The Third Hand
Fans of RJD2’s previous albums might want to prepare themselves. Over the course of time, many musicians go through extreme changes and tweak their sound a bit. This can certainly be said for The Third Hand, on which RJD2 demonstrates an entire album with (gasp!) his own vocals. Known for his electronic music and quality of production, it comes as no surprise that The Third Hand is pieced together so well. Perhaps this new change in sound will anger older fans, but this album sounds like more of an experiment than a life change for RJD2. It’s true the songs here are more pop-based than his other, more hip hop influenced records. But one cannot deny the unifying quality that ties each of the tracks together and how the somber tone is strewn throughout the album.

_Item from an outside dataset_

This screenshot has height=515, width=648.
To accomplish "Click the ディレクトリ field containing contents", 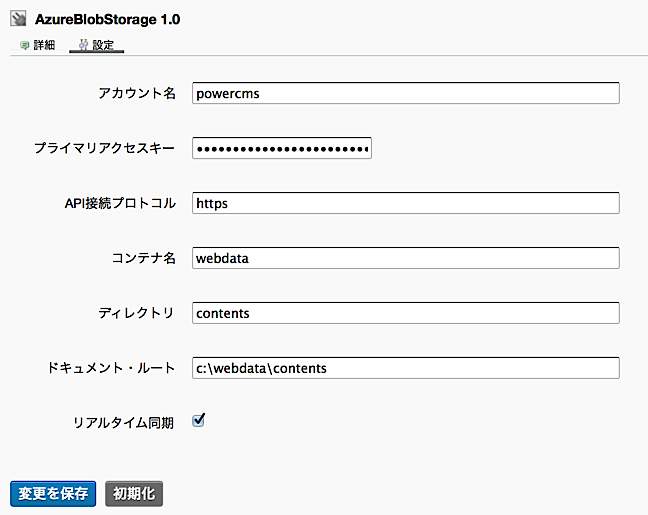I will [x=405, y=313].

Despite the sparseness of lyrics in some tracks (“Have Mercy,” for example), he proves to be an adequate writer, especially with the strange track “Just When,” where RJ sings, “Just when just when/I don’t mean to push the issue there’s no young ones without you/ Just when just when/ I need a little one to pass the name on before I’m dead and gone.” Those lyrics paired with one of the more up tempo beats make the song very listenable as well as slightly humorous.
As a whole, the tracks move beyond RJ’s previous works. Sure, the vocals may not be the best, but you cannot blame him for trying. He may not be Jon Brion just yet, but give him some time. More surprising albums are sure to come.